In what could be a landmark deal for Piedmont Investment Advisors LLC (No. 10 on BE Asset Managers list with assets under management of $1.831 billion) was selected with two other firms by the U.S. Department of the Treasury to manage a securities portfolio worth roughly $218 billion that the Treasury has purchased though its TARP Capital Purchase Program.

Piedmont along with New York-based AllianceBernstein LP and FSI Group L.L.C. of Cincinnati are expected to manage preferred shares, senior debt, and other securities the Treasury attained for providing capital to more than 500 financial institutions through its Capital Purchase Program. Officials at Piedmont would not comment on its deal with the Treasury. While terms of the deals with these firms were not released, they will collectively manage roughly $218 billion in assets under management, according to Andrew Williams, a Treasury spokesman. The agreements will run though April 20, 2014.

The Treasury, which announced the deal in late April, said in a press release it received more than 200 submissions from interested firms, applicants with more than $2 billion in assets under management.  The Treasury also says it also plans to hire an additional group of asset managers with less than $2 billion in assets under management to help manage its assets within the next two months.
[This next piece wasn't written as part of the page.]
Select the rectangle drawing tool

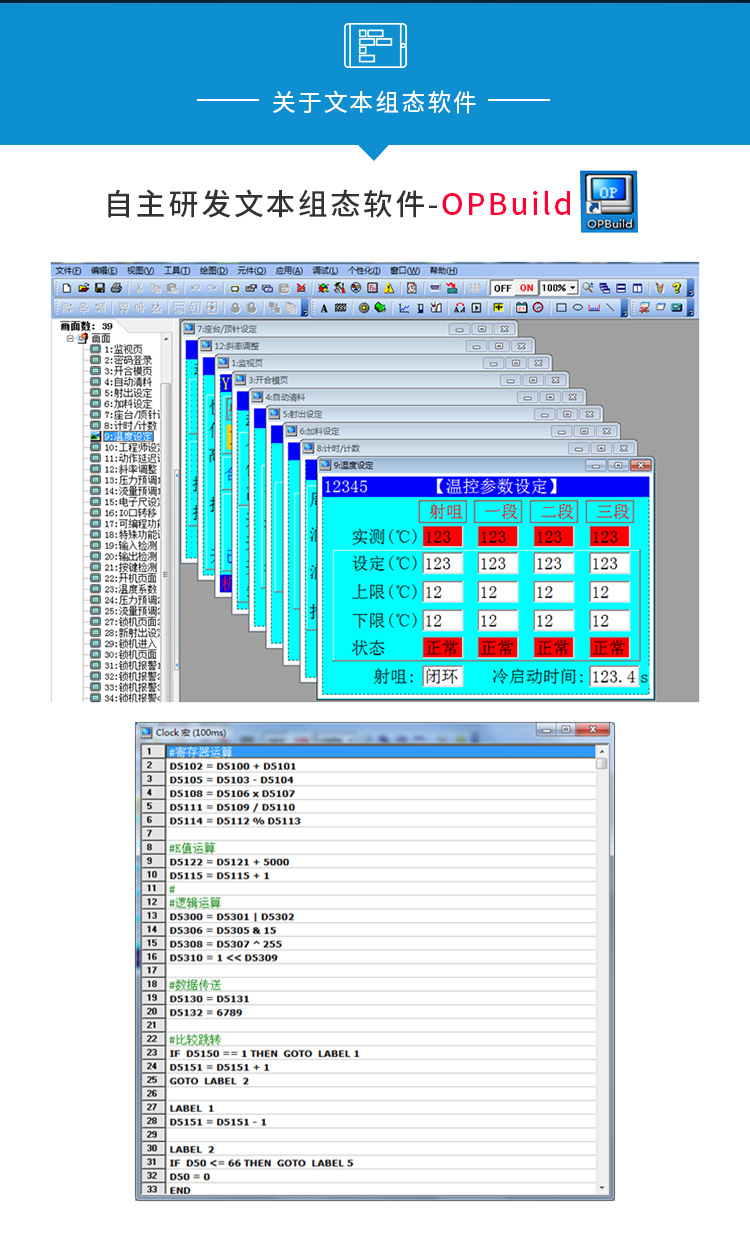[x=562, y=308]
The announcement also came after federal officials told 10 of the nation’s 19 largest banks they will need to raise nearly $75 billion in additional capital, part of the Treasury’s stress test program. Orim Graves, executive director at the National Association of Securities Professionals, a Washington, D.C.-based non-profit group of minority and women securities professionals, says this is a landmark deal. “This is the first time to my knowledge that the federal government has hired a minority firm to manage assets of this magnitude in its history,” he says.

John Foff, a senior analyst at SNL Financial, a Charlottesville, Virginia-based tracker of data for the financial services industry, says the deal shows a “sign of confidence” in Piedmont, something the firm could use as a selling point to generate future business.  “It puts them on the stage a little bit more for everyone else to see,” Foff said.  Graves said the deal came together after five years of pressure from NASP, along with the Congressional Black Caucus, of encouraging the federal government to increase its participation of doing more business with minority owned investment firms.

He said the push was led by Congresswoman Maxine Waters (D-California). The congresswoman points out that this is an area where very few African Americans historically have participated. “What you will find is that African Americans have really not been in this game; that the treasurer certainly does not have the kind of relationships that he has with the big Wall Street firms, with the big banks who walk in and out of the offices at will; our people can’t even get an appointment,” she says. “And so our job is to push those doors open, to get some connections made and to get them to see that we certainly do have African Americans who are capable and competent and to change the rules about who can play. The rules are usually defined in ways that only the big, big boys can play, and we’re trying to break that down.”